▶ _Activity_
Scan the material below and report how many lines include the string "computer"; nothing else belongs in the reply.

▶ _Listed records_
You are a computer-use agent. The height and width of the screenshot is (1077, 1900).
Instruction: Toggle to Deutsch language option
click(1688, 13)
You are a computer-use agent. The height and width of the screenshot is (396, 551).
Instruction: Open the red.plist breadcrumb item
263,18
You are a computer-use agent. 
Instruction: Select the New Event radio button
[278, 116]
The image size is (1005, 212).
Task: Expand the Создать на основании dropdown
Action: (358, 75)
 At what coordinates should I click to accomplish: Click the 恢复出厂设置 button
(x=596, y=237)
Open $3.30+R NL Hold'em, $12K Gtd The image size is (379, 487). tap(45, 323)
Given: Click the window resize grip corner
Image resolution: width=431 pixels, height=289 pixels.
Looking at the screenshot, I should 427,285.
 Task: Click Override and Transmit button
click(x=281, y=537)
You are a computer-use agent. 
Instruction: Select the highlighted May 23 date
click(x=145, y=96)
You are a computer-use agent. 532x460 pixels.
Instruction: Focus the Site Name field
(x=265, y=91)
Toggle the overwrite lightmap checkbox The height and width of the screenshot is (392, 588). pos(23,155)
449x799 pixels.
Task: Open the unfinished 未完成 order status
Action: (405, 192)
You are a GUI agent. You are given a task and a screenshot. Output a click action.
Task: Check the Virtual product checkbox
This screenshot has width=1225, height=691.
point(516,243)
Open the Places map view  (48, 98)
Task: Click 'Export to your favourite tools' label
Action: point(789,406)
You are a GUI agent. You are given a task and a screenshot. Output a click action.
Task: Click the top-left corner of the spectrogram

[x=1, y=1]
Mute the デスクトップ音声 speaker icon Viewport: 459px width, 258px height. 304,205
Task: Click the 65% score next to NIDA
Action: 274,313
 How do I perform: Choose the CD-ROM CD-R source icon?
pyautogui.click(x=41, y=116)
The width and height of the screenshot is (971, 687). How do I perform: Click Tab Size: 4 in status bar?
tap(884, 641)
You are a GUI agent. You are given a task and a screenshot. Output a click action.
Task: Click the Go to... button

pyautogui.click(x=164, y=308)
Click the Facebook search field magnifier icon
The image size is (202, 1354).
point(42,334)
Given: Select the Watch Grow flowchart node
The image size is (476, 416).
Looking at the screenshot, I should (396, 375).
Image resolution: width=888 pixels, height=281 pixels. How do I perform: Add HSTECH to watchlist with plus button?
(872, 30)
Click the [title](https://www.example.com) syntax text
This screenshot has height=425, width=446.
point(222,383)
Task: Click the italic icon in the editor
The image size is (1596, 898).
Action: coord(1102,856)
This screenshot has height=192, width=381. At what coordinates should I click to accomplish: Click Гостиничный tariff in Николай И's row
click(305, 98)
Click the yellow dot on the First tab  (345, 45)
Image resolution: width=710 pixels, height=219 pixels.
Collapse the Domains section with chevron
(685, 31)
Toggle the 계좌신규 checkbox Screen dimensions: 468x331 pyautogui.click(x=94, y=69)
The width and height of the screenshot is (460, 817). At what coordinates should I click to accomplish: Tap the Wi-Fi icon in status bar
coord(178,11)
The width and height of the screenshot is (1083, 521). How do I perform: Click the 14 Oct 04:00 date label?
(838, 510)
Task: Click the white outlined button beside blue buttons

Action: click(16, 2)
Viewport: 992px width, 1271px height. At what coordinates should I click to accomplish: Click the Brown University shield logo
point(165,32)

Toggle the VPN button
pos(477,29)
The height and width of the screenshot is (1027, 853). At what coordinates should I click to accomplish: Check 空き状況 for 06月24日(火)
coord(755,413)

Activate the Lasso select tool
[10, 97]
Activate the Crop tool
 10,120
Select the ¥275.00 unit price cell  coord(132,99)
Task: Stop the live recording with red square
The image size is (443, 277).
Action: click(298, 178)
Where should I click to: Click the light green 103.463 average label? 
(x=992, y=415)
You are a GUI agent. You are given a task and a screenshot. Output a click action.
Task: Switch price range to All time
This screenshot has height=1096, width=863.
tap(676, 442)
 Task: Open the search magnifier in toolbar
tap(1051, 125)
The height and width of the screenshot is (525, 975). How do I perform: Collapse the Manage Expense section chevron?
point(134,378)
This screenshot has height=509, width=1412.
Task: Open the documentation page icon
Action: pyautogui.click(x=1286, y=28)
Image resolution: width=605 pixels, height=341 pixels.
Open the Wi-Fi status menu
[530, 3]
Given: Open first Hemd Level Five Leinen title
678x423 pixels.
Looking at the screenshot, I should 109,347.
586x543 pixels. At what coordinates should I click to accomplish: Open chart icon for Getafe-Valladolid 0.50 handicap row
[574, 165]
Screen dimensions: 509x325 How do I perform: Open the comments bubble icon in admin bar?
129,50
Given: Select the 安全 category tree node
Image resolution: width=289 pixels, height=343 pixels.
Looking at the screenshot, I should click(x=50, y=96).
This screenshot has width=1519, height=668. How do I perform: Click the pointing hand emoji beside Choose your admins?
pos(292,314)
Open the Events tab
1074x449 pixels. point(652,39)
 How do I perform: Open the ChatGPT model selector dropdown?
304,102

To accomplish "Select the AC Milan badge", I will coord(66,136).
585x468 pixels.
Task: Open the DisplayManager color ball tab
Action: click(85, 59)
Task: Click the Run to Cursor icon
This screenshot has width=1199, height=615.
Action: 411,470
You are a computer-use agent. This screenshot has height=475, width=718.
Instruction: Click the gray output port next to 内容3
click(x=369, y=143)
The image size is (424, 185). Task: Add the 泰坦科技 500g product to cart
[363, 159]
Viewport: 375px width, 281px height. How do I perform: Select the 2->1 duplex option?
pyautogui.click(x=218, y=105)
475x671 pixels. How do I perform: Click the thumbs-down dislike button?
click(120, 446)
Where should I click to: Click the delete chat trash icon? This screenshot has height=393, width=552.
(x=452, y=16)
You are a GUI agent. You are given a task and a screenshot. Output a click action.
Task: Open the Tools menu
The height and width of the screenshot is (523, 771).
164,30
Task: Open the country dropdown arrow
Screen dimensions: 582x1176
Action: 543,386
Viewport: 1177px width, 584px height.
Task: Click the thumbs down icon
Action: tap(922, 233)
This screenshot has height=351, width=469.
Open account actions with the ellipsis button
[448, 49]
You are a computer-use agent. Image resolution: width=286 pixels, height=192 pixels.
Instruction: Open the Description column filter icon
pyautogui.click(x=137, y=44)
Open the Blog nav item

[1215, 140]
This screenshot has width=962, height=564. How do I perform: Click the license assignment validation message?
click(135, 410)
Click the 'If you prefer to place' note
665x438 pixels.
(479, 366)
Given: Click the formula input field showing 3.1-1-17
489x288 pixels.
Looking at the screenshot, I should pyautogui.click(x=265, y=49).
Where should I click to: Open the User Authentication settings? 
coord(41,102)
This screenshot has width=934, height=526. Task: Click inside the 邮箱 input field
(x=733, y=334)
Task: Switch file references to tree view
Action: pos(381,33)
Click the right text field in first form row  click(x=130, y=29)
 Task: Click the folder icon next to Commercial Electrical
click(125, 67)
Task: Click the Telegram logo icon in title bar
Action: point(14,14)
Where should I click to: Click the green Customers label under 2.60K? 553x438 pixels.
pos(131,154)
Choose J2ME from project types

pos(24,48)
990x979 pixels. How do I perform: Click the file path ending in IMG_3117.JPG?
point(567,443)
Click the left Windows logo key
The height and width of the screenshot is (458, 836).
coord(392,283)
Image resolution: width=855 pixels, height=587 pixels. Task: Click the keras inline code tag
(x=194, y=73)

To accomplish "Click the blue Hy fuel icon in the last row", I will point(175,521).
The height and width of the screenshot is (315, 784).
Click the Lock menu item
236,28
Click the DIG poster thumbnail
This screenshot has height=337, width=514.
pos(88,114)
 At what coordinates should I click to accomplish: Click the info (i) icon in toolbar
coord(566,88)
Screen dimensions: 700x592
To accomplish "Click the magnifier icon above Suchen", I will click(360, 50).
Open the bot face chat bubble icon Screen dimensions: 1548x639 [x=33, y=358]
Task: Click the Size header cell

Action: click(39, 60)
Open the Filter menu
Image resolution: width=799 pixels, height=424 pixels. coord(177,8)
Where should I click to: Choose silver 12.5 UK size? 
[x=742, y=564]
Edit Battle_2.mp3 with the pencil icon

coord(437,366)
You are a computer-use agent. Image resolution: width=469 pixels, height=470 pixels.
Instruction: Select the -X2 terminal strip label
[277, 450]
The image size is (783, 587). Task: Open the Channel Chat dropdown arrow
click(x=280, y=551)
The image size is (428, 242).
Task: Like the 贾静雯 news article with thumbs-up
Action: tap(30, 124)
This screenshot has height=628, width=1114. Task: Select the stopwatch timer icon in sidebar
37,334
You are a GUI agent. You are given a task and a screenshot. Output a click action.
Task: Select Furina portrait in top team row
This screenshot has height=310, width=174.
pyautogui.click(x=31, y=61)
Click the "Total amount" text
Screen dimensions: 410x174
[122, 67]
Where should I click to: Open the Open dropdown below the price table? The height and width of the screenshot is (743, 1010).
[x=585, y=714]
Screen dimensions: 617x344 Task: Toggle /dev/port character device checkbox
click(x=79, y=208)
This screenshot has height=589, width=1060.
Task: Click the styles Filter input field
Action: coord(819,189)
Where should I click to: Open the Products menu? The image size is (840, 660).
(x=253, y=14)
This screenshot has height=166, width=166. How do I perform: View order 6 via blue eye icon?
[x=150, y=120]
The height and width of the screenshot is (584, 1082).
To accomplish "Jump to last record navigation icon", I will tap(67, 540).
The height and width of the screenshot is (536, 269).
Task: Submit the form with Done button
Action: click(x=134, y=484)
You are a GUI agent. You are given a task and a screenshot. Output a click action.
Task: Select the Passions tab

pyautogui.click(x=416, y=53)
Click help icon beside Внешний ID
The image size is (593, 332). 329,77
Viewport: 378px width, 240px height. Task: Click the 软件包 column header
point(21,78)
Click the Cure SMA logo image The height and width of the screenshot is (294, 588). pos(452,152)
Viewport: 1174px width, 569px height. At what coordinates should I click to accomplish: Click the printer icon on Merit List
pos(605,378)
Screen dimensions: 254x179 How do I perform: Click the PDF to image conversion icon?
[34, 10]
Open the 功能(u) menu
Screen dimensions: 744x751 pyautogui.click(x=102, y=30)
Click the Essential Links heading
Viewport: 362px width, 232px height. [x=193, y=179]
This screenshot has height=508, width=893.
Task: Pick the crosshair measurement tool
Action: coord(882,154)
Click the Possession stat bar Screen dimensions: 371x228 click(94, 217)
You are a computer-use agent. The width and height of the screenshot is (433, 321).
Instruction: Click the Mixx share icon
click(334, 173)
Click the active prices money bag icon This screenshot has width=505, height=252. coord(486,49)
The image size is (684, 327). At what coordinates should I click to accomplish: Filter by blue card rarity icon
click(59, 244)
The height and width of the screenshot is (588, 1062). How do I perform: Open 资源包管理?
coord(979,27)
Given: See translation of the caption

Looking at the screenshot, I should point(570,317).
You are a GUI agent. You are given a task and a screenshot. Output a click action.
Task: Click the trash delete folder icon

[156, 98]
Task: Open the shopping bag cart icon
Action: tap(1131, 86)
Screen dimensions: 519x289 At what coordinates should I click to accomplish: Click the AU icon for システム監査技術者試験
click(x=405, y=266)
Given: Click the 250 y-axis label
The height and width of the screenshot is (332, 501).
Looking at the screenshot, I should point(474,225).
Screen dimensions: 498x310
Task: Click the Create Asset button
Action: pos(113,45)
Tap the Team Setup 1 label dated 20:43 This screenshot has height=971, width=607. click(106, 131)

▶ _Task output_
9